:: Reading passage ::
[comp.databases] Self-describing host-independent data structures

william@kaula.keck.hawaii.edu (William Lupton) (06/18/91)

I am posting this to "comp.databases" because at first sight it appears to be
the most appropriate group. However, I have not subscribed to it in the past
(and am not a database expert) so if it is the wrong group, please let me know,
and suggest better groups.

I am involved in a project to produce a data acquisition software environment
for use at various telescopes around the world (please note that this project
is NOT associated with the Keck telescopes, for which I currently work). This
environment supports multiple processors of differing types and a central
aspect of it is a message system which allows a process on one machine to send
a message to a process on the same or another machine.

We have decided that we want the messages to be self-describing rather than to
require both ends of the communications link to have to "know" the structure of
each message type (the major motivation behind this is to reduce coupling
between system components, which may be being produced by separate groups).
Accordingly, we propose a "low-level data system" which will be able to take
structured data and encode it as a byte stream which will include all necessary
information about the structure of the data, the names and types of its
components, and details of necessary network type conversions (eg, byte order
and floating point representation). The actual message will contain this byte
stream and the recipient will use low-level data system routines to find out
what is in it and to retrieve its contents.

So to the question: surely lots of people have already solved this problem? If
you have done so or can provide a pointer to further information, please mail
me and let me know. I will summarize findings and post them. Note that
something like the Sun XDR (eXternal Data Representation) approach used in RPCs
(Remote Procedure Calls) is NOT what we want, since that does not satisfy our
"self-defining" requirement.

		William Lupton (wlupton@keck.hawaii.edu)

cortesi@informix.com (David Cortesi) (06/18/91)
:::
:: Information provided ::
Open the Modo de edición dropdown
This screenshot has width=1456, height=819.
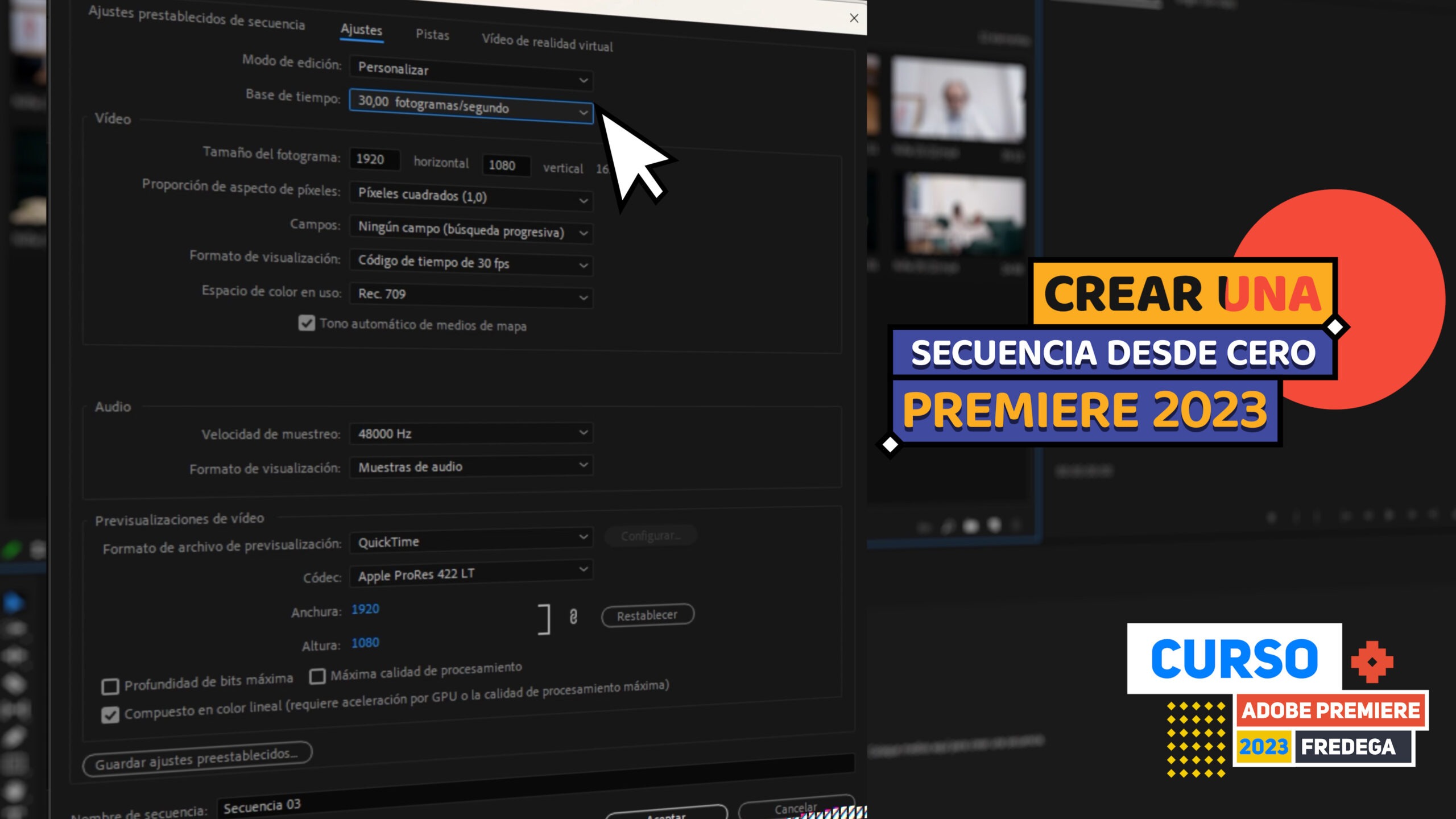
:::
● **Exercises to complete**:
• a. In the newsgroup post, what kind of software environment is the project producing?
• b. According to the newsgroup post, what information will the encoded byte stream include? List every item.
• c. Based on the newsgroup post, why does the project want its messages to be self-describing instead of requiring both ends of the link to know each message's structure?
Nothing here requires the listing.

● **Task results**:
• a. A data acquisition software environment for use at various telescopes around the world.

• b.
- The structure of the data
- The names and types of its components
- Details of necessary network type conversions, such as byte order and floating point representation

• c. The goal is to reduce coupling between system components. Separate groups may produce those components.